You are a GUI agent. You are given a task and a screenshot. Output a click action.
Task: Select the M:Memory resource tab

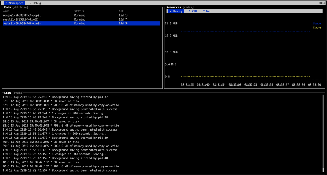176,11
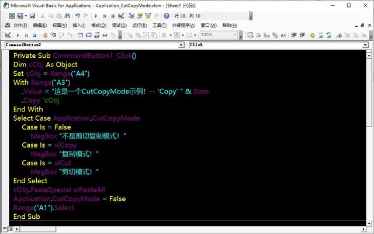Undo the last edit with the toolbar arrow
The height and width of the screenshot is (234, 374).
(77, 16)
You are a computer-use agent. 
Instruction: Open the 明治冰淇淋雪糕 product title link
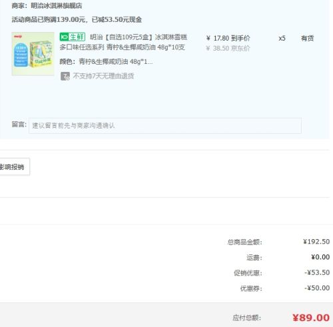coord(123,42)
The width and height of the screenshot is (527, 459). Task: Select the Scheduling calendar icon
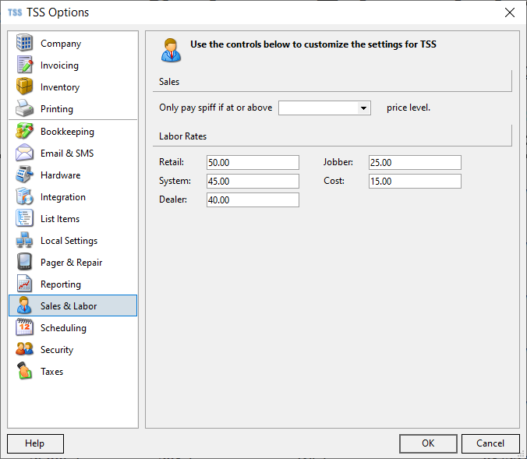(x=24, y=327)
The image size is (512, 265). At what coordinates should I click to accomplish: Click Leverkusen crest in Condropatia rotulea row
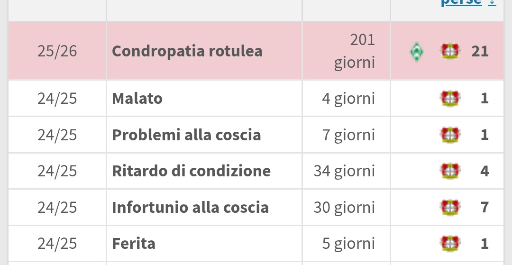coord(450,51)
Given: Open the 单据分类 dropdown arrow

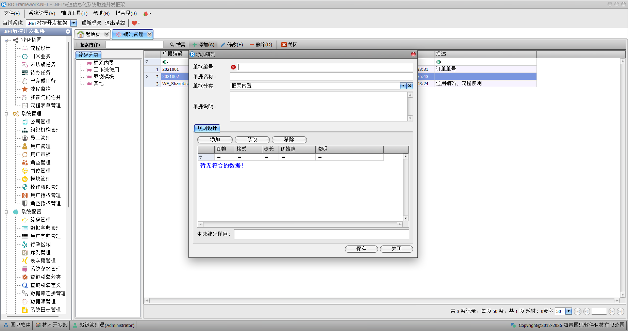Looking at the screenshot, I should click(403, 86).
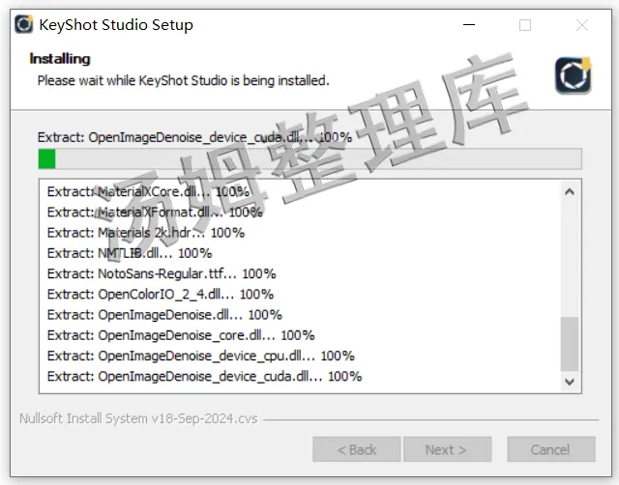Select the Materials 2k.hdr log entry
This screenshot has width=619, height=485.
(x=146, y=233)
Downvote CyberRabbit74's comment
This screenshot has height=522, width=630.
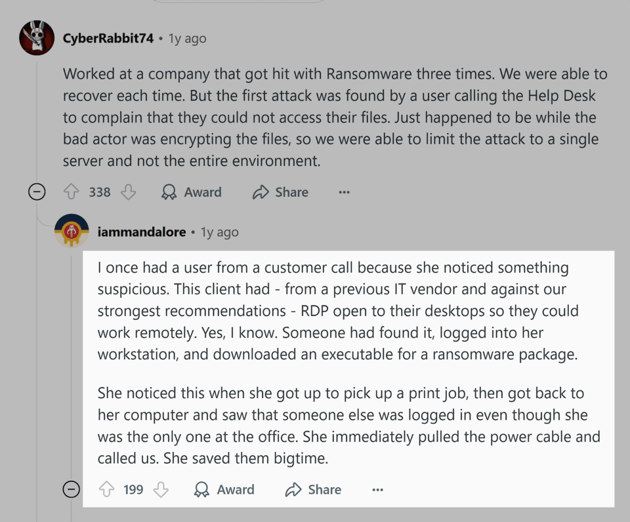pyautogui.click(x=129, y=192)
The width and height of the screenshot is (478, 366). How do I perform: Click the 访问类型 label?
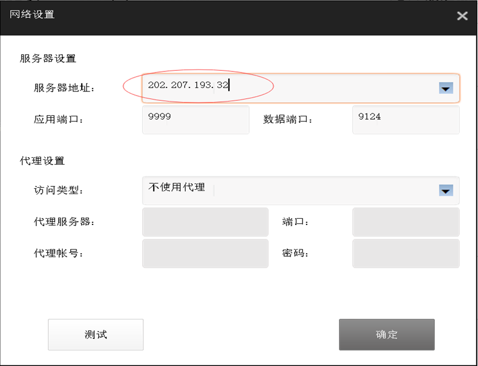[59, 190]
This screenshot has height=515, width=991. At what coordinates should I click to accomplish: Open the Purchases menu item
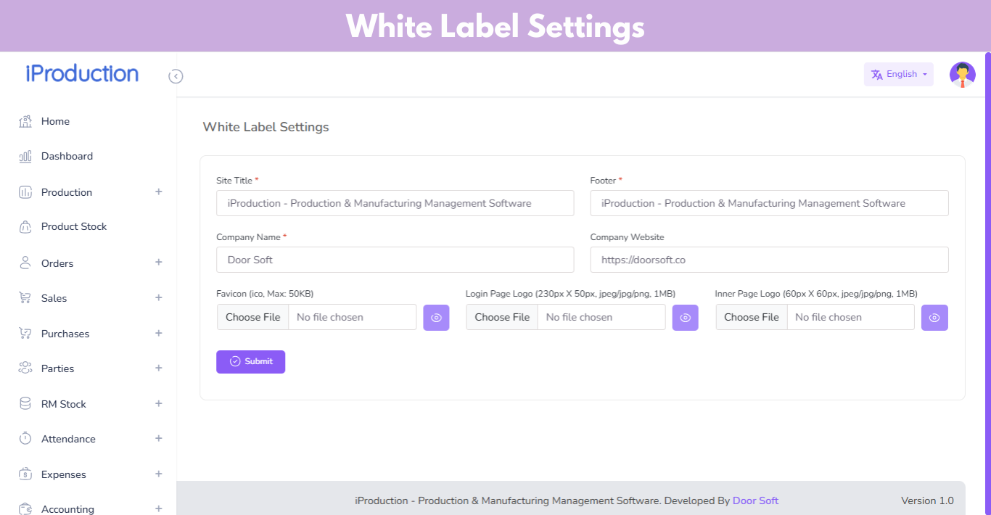click(65, 334)
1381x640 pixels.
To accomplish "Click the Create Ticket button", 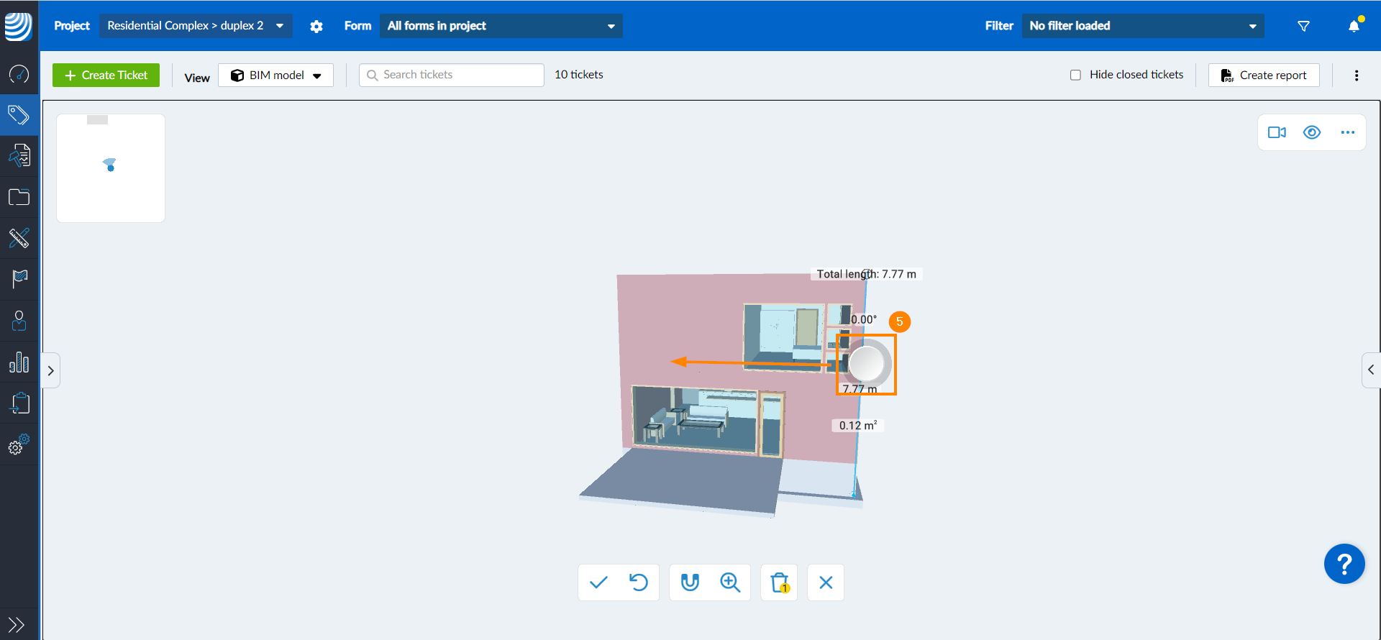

=-=-=

TASK STATEMENT: Look through the records and copy every line that has the word "agent".

YOUR SOLUTION:
You are a GUI agent. You are given a task and a screenshot. Output a click action.
You are a computer-use agent. 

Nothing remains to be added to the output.